# Coilovers or springs?



## ChevyMgr (Oct 27, 2010)

Since coilovers are really not meant for street use and wet winter weather is not good for them, I would say if you wanted to do something with the height, springs would be your best bet. Just my opinion.


----------



## Tom_Cruze (Jul 23, 2010)

I would go with coilovers that are dampening and height adjustable. That way it will improve the handling and I can tune the settings so that it wont be a harsh ride on city streets.


----------



## cruze-control (Jul 23, 2010)

ChevyMgr said:


> Since coilovers are really not meant for street use and wet winter weather is not good for them, I would say if you wanted to do something with the height, springs would be your best bet. Just my opinion.

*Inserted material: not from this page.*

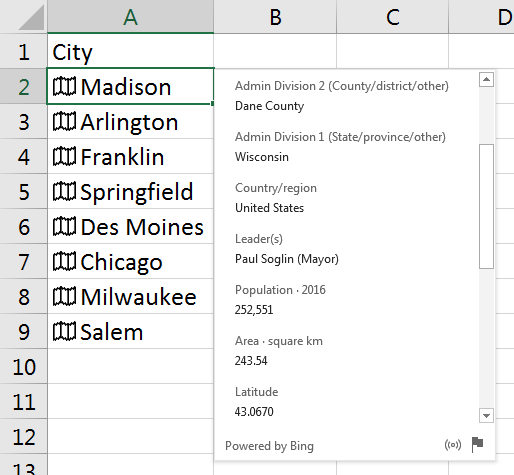Click the geography icon next to Franklin
The image size is (514, 475).
(64, 156)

its not really the wet winter weather that kills the coilovers. its the salt that people use on the snow and ice which makes the coilovers rust a lot quicker. ill still stick with coilovers since ive been using them and have no complaints about them.


----------



## Sheldon (Jul 25, 2011)

Sorry to bump an old thread, but what type of coilovers have you gone?


----------



## limited360 (May 6, 2011)

I am gonna roll coilovers after I hear reviews on the ones that are in the market place....


----------



## SlowBoost (Jul 26, 2011)

Tom_Cruze said:


> I would go with coilovers that are dampening and height adjustable. That way it will improve the handling and I can tune the settings so that it wont be a harsh ride on city streets.


Unfortunately, every time you change your ride height, you would in theory need to get an alignment. So unless you can do your own, or have a lifetime alignment certificate, it could be cost prohibitive to go that route. 

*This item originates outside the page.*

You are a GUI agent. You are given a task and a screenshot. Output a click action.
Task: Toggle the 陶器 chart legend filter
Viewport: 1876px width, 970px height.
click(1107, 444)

I'd love to just put Koni yellows on this car and leave it at that. I personally think coilovers are overboard for a daily driver unless you are doing double/triple duty as a track or autox car. And a good set of springs should be mated with some nice shocks and struts.


----------



## limited360 (May 6, 2011)

I have a laser alignment rack at my disposal...  coil overs for me!


----------



## SlowBoost (Jul 26, 2011)

Boy, that would be nice.


----------



## InsaneSpeed (May 7, 2011)

BC Racing is in the process of building coilovers in the BR series for the US cruze. They are fine tuning the spring rates. If you read up on BC Racing, they have a process of coatings that protect the coilovers for years of service, even through harsh winters.
We are waiting on the word when they are ready and will have them up for sale as soon as they are.
Thanks
Steve


----------



## CHEVYCRUZE RS (Mar 29, 2011)

Springs are more reliable, Coilovers are better if you use them correctly AND stay away from the winter season lol.


----------



## 70x7 (Apr 24, 2011)

Coilovers give you more flexablilty on your ride height change but unless you have an expensive automatic setup, are you really going to wrench your springs up every time you want to go for a drive? Maybe the first few times it would be fun to do, but I would think it gets old after a bit. After that, you end up keeping your ride height the same cause you dont want to mess with it anymore... which springs should have been your option.

.02


----------



## InsaneSpeed (May 7, 2011)

With coilovers, most people set it and forget it, people that adjust it constantly are racers, but remember, if you buy a good coilover that is body adjustable for height, you will not lose travel, when you throw springs on stick struts, they bottom out faster and wear out prematurely.


----------



## NBrehm (Jun 27, 2011)

InsaneSpeed said:


> With coilovers, most people set it and forget it, people that adjust it constantly are racers, but remember, if you buy a good coilover that is body adjustable for height, you will not lose travel, when you throw springs on stick struts, they bottom out faster and wear out prematurely.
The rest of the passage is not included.